Mere words alone cannot convey the depths of sorrow, pain, fury, and fear (both felt and dealt) she is able to portray with that face on her face (#callback!); she just has to be seen to be believed.
And Alex Wolff?
My god... with this one upsettingly heart-breaking performance alone, he has unequivocally out-classed what we've thus far seen of the actorly skills of his brother, Nat.
(Which is kind of mean to say, I know, because it's not as if it's a competition or anything, but... like... have you seen Nat Wolff in the Netflix Death Note? Jesus, Mary, and Joseph, all that screaming...)
But now, it's time for me to briefly put the jokes aside, and quit dancing around actually writing about the tip-top utmost reasons why Hereditary resonated with me as much as it did.
Toni Collette's Annie Graham is essentially my mother.
The Graham family's troubled history is essentially my family's troubled history.
Their generational and genetic fears are essentially my generational and genetic fears.

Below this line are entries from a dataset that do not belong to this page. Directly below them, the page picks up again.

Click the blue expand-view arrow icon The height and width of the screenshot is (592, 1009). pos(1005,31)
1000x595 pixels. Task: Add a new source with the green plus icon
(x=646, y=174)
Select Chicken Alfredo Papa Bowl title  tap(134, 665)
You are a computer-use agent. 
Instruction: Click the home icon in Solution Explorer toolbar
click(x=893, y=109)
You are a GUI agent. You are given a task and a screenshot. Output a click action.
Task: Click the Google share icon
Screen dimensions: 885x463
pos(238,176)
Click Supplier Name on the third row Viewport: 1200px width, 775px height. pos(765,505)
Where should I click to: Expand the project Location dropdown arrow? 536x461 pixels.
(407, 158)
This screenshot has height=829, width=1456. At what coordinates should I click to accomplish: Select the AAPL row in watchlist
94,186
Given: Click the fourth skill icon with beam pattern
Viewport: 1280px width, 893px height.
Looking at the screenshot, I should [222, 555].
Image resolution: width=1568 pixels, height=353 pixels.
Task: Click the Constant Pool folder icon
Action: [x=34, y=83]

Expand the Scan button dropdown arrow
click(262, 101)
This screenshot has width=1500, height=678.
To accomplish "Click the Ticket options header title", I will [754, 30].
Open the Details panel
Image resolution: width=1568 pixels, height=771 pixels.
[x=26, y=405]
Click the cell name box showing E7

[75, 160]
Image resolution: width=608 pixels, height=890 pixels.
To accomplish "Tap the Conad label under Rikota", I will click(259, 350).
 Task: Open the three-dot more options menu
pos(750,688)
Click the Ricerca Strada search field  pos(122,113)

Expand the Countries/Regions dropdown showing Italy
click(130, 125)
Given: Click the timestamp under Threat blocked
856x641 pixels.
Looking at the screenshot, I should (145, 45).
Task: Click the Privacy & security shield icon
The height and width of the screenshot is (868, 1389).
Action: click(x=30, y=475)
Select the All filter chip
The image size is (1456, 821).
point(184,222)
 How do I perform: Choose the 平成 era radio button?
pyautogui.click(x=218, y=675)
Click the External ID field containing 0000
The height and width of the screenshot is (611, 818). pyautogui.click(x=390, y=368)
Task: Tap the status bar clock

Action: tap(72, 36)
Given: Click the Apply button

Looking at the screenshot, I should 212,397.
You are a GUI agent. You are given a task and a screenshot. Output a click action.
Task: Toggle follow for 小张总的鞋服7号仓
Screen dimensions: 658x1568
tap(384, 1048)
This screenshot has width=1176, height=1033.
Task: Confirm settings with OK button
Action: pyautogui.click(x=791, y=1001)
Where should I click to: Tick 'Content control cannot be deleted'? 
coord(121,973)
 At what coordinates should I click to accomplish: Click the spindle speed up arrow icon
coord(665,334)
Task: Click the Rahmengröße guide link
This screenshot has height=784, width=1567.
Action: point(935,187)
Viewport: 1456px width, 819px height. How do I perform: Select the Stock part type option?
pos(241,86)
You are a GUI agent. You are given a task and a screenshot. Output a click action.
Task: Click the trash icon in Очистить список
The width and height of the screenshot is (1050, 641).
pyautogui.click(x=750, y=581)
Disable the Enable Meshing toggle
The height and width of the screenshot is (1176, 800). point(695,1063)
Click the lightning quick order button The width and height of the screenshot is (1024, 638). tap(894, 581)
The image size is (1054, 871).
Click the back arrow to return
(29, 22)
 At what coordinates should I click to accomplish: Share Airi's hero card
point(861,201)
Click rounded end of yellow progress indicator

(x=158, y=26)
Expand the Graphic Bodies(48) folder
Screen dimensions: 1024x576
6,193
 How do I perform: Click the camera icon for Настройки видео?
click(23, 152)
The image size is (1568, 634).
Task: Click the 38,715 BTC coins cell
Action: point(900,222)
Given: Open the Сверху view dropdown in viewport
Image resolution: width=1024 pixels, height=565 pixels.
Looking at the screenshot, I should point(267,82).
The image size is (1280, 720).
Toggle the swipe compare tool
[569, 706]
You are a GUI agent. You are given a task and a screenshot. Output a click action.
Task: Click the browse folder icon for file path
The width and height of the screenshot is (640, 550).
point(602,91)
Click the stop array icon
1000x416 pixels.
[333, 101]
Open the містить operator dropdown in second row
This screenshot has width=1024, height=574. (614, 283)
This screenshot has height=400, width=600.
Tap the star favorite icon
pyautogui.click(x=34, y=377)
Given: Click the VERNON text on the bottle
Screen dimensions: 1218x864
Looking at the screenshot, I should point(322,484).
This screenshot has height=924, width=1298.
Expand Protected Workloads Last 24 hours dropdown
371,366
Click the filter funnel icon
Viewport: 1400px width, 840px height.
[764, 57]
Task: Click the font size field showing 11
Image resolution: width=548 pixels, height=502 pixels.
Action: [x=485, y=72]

Sure, by comparison, my history and my family tree is nowhere near as dark and violent and paranormally-inflected as the Graham family's history and family tree, because this is a horror film, after all.
But, all the same?
Annie Graham's psychological instability, wild mood swings, emotional abuse, overwrought outbursts of aggressive shouting, all interspersed with these fleeting moments of affection, self-awareness, calm, and humour that only worsen the torture inflicted, as you glimpse the normal person - the normal mother - that she could be?
That was my mum.
And the fear Annie, and her son Peter, feel about potentially inevitably inheriting the genes and/or learned behaviours - the nature and/or the nurture - of those who raised them, passing it on down to those they always wanted to be spared the same negativity they experienced, thus perpetuating the same vicious cycle?
I know my mum was afraid of that - even if she wouldn't admit it to herself, and even though she was already in the throes of the effects of the nature and nurture of her kin, who all shared so many of the same personality traits.
And I know that I am deathly afraid of the possibility that one day, some latent strand of unignited DNA, or some faulty wiring in my brain yet to be sparked, will make me lose touch with reality, or corrupt and erase my memory...
...or that even just the manipulative guilt-guided manner in which I was brought up will make me unintentionally treat someone I love in the same way, thus cementing the cycle's repetition.
I am afraid of whatever my bloodline has made hereditary...
...and thus, I am afraid of Hereditary.